* Begin *

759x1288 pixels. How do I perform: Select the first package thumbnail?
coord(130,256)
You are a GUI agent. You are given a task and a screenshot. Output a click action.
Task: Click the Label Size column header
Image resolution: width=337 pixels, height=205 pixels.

* End *

Output the listing above as a Markdown table with two columns, Row and Listing line, giving each non-blank line its own numbered row.

| Row | Listing line |
|---|---|
| 1 | 759x1288 pixels. How do I perform: Select the first package thumbnail? |
| 2 | coord(130,256) |
| 3 | You are a GUI agent. You are given a task and a screenshot. Output a click action. |
| 4 | Task: Click the Label Size column header |
| 5 | Image resolution: width=337 pixels, height=205 pixels. |